Jeff’s Corner 10-27-17

Hello, and here we go…….

I’ve been getting lots of questions lately about food and wine pairings, so here are some real simple guidelines.  Next week, we’ll dig a little deeper into pairing wine with cheese.  Hopefully this might come in handy with the holidays around the corner.

Remember the old guideline we’ve always heard, that we should pair white wine with white meat and red wine with red meat?  Well, there is some underlying truth to that, but it’s a little more complicated.

First, let’s check out what types of wine pair well with food.  We want a white wine with crisp acidity, and a red wine with soft tannins.  It should be dry or slightly sweet, with low to moderate alcohol, maybe 11-13% by volume.  We also want somewhat subdued flavors, ruling out many of the high alcohol fruit bombs from California.  Texas wines, especially ours, are very food friendly.

It’s important to note that most wines go with most foods, but let’s examine what can happen when wine and food come together.  What we want with a pairing is “enhancement”.  This is when the wine and food together improve the enjoyment of both.  The sum is more than the parts.

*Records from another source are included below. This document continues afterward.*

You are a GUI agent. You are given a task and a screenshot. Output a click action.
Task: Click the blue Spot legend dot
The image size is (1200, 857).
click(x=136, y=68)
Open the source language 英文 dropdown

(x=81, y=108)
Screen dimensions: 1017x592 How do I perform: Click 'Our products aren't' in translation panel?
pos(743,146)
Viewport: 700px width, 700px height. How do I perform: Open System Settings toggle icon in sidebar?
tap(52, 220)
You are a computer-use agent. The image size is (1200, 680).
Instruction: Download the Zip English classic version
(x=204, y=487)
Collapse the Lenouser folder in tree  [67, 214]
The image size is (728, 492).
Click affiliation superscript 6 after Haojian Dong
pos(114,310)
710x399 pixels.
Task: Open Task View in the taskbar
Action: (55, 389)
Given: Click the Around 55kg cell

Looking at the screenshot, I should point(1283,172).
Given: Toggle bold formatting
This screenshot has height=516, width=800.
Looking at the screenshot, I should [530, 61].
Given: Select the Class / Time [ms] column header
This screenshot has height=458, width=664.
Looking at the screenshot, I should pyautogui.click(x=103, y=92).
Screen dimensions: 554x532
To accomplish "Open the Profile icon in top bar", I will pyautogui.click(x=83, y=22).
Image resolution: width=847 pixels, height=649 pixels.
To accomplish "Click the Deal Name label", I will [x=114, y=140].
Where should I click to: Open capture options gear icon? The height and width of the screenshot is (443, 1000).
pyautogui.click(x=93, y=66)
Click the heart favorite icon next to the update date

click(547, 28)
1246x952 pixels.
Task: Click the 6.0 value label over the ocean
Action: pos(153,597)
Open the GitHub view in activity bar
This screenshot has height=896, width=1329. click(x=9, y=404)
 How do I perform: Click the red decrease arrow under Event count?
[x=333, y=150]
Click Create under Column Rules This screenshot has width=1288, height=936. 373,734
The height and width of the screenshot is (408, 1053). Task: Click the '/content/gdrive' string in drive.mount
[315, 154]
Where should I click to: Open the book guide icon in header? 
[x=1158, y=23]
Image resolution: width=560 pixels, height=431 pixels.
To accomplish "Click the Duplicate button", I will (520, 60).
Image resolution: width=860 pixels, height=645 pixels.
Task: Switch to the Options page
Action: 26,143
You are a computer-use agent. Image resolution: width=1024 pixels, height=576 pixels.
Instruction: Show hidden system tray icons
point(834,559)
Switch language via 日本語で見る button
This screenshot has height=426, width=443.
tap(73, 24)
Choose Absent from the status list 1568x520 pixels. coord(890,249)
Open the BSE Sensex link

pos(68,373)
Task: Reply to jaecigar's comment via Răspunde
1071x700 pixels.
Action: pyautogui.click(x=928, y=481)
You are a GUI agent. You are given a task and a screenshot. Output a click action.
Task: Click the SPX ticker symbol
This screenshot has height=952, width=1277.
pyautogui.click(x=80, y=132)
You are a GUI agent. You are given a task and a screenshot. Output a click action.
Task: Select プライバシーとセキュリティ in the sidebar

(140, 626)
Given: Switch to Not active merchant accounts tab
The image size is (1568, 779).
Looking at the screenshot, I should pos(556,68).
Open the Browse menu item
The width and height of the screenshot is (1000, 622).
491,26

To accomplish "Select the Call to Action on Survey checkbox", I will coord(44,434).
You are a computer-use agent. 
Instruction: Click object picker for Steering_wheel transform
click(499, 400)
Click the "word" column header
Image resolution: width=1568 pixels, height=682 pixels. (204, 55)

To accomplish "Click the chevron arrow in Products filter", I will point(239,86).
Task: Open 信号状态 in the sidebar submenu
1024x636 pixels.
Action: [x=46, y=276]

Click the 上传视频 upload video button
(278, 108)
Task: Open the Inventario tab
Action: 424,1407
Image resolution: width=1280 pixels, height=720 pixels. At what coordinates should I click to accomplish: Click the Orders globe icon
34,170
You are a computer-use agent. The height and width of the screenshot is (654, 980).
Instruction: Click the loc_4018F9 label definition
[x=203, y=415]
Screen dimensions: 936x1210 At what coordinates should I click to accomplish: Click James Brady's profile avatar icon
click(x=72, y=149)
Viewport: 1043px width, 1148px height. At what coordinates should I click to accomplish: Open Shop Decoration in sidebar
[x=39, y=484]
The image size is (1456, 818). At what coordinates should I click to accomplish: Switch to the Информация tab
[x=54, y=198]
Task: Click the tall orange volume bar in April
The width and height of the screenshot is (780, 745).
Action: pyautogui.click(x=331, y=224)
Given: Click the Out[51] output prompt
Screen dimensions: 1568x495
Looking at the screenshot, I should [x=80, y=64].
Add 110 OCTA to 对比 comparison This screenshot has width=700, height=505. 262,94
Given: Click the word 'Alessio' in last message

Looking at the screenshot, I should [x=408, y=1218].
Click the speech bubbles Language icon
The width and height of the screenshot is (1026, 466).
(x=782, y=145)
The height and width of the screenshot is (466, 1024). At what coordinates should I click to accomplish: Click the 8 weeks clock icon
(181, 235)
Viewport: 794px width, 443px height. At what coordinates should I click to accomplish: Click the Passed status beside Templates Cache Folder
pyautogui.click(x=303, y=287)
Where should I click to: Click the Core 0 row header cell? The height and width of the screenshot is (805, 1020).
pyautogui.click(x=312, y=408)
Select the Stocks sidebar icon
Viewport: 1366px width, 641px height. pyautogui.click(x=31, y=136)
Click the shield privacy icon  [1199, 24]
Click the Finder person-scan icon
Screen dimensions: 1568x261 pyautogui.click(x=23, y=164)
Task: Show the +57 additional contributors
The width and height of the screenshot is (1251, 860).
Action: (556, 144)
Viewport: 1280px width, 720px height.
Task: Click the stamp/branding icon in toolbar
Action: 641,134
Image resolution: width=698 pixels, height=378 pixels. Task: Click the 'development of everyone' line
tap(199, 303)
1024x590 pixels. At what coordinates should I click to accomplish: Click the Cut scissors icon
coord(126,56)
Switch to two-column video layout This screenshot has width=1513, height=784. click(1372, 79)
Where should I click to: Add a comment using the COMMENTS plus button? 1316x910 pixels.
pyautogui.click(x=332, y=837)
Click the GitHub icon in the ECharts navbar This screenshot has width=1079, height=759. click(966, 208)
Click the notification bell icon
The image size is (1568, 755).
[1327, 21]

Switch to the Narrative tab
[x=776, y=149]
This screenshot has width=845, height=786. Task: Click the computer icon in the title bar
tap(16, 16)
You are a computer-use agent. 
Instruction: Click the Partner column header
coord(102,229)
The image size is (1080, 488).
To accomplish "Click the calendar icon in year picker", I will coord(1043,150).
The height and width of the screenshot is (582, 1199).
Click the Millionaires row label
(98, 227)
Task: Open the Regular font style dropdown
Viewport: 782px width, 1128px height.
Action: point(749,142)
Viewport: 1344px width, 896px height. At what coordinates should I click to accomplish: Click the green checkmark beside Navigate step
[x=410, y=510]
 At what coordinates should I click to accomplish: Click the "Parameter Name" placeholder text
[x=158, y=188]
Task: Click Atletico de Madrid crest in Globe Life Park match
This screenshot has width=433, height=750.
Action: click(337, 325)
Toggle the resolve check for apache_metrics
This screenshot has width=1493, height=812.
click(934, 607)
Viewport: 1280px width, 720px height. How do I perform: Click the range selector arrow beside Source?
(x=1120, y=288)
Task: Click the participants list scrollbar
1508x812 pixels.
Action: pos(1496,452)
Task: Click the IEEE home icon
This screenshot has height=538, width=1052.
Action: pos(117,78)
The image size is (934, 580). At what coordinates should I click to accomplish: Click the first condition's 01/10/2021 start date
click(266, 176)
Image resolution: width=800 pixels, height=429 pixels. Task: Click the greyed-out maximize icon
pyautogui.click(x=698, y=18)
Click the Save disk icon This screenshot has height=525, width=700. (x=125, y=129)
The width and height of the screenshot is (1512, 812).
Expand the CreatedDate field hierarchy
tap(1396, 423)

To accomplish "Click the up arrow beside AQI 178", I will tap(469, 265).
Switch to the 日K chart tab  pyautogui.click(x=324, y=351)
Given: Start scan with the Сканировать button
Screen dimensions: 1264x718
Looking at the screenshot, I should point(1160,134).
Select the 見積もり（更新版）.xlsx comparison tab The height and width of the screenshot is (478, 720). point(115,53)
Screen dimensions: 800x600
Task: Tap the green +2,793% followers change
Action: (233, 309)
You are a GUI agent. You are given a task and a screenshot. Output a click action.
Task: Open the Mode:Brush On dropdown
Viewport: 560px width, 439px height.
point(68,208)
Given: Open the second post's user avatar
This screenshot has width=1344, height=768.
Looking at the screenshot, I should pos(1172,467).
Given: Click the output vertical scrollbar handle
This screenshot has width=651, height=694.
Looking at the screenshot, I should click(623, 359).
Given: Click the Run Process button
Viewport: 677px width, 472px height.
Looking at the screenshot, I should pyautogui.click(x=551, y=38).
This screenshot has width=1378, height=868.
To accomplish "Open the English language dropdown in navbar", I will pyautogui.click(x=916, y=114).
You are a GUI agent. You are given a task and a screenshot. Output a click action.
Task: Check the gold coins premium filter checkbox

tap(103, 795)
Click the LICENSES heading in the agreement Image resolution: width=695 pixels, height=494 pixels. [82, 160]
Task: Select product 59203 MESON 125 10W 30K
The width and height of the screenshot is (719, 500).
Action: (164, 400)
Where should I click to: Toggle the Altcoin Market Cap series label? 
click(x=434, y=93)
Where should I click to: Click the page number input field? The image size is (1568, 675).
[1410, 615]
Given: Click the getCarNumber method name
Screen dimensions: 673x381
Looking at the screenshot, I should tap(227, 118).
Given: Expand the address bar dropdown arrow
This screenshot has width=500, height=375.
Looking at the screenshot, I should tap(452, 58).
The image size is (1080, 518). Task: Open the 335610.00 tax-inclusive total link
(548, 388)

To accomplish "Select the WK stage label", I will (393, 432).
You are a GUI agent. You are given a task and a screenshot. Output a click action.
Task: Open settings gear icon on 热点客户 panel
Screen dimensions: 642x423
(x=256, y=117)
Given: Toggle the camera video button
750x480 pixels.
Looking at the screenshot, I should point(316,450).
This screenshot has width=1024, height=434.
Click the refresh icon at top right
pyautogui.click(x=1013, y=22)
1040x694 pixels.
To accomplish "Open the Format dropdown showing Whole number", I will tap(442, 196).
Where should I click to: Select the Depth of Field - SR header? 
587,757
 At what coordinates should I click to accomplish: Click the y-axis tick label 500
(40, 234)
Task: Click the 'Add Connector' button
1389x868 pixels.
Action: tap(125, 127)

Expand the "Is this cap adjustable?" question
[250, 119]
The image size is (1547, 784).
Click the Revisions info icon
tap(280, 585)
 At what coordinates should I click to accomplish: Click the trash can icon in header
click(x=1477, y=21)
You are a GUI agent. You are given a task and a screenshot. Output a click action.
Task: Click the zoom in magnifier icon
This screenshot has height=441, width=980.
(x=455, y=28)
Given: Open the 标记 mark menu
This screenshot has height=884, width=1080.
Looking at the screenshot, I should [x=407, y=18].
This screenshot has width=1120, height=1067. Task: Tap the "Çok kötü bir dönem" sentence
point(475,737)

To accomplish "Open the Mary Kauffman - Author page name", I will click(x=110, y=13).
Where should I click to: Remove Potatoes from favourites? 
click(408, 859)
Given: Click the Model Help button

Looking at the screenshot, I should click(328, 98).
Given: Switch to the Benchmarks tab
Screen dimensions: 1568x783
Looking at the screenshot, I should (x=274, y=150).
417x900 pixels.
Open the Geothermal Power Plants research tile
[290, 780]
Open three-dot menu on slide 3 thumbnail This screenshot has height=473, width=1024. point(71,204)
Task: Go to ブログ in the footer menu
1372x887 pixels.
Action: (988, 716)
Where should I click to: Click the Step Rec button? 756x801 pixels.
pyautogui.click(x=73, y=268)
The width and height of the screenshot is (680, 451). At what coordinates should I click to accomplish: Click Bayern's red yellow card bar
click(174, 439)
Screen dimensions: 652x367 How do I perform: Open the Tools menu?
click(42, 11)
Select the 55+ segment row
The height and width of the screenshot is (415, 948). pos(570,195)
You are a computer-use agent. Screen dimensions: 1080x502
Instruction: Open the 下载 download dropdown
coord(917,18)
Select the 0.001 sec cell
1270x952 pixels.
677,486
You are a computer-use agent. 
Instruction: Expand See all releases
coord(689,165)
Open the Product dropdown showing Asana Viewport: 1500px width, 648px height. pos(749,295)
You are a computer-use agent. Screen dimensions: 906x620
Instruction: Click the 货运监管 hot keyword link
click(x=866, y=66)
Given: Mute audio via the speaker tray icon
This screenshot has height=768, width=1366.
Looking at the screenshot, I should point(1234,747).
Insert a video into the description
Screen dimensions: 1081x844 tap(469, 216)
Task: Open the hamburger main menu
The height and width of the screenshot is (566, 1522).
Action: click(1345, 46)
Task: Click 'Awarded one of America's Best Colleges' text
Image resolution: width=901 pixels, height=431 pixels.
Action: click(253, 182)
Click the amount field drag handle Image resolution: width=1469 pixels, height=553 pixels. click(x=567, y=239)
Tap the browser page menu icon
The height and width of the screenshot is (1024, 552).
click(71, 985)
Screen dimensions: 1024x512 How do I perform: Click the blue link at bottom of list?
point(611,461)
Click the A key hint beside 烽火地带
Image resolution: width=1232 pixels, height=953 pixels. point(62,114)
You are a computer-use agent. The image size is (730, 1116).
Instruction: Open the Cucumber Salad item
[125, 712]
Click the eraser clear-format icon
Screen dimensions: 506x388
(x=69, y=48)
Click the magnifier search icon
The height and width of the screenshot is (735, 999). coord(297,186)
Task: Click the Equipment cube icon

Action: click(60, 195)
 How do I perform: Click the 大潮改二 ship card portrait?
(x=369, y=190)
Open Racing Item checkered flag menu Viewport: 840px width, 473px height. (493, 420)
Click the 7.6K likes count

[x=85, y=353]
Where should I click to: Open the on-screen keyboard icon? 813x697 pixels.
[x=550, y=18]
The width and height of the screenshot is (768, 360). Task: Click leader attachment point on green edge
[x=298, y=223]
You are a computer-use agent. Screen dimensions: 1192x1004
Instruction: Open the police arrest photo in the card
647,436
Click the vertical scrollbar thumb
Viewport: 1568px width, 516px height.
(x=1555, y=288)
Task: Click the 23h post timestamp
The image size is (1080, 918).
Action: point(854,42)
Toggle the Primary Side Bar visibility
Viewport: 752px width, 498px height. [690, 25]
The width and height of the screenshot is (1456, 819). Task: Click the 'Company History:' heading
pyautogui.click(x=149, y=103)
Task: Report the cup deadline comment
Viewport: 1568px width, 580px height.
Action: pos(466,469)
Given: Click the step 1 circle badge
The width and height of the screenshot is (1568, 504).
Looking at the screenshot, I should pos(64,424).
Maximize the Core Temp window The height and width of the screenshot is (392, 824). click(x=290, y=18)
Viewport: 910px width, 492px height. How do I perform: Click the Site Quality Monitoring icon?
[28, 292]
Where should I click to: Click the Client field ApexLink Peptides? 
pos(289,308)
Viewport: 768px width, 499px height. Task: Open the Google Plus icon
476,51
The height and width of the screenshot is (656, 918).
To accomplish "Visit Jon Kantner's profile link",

What we want to avoid is “suppression”.  This occurs when the two clash, and the parts are better than the sum.  When the pairing is neutral, meaning void of enhancement or suppression, the pairing is aptly called “Swiss”.

The most important guideline in pairings is to match the body and texture of the wine, with the body and texture of the food.  We want lighter wines with lighter foods (whites with fish, for example) and heavier wines with heavier foods (reds with steak).  We never want one to overpower the other.

Keep in mind, however, it’s not just the food itself, but also its method of preparation.  A shrimp, for example, is medium textured and fairly neutral in flavor.  A shrimp functions as a foil to showcase how it is prepared.

A shrimp cocktail is simple, spicy, and light in texture.  Spicy foods do well with slightly sweet, low alcohol wines.  A crisp Riesling, around 2% residual sugar, is great.

Next, we’ll elevate the texture and prepare a shrimp scampi.  The garlic butter is going to coat our palate with fat.  Acidity cuts through the fat and cleanses our palate, so a dry white high in acid like a Pinot Grigio or Sauvignon Blanc would be excellent.

Finally, let’s create even more body and texture with a shrimp Alfredo.  We’ve raised the bar by adding Pecorino Romano and heavy cream.  Here, a light bodied red with good acidity and soft tannins, such as a Pinot Noir, would do well.

Why does red wine have such a love affair with steak?  Well, it has to do with the fat in the steak and the tannin in the wine.  When we take a bite of a nice juicy steak, fat and protein coat our mouth.  When we follow with a sip of red wine, the tannin bonds with the fat and cleanses our palate.  This softens the tannin and opens up the fruit, getting us ready for our next bite of steak.  The more rare the steak, the more tannin it will tolerate.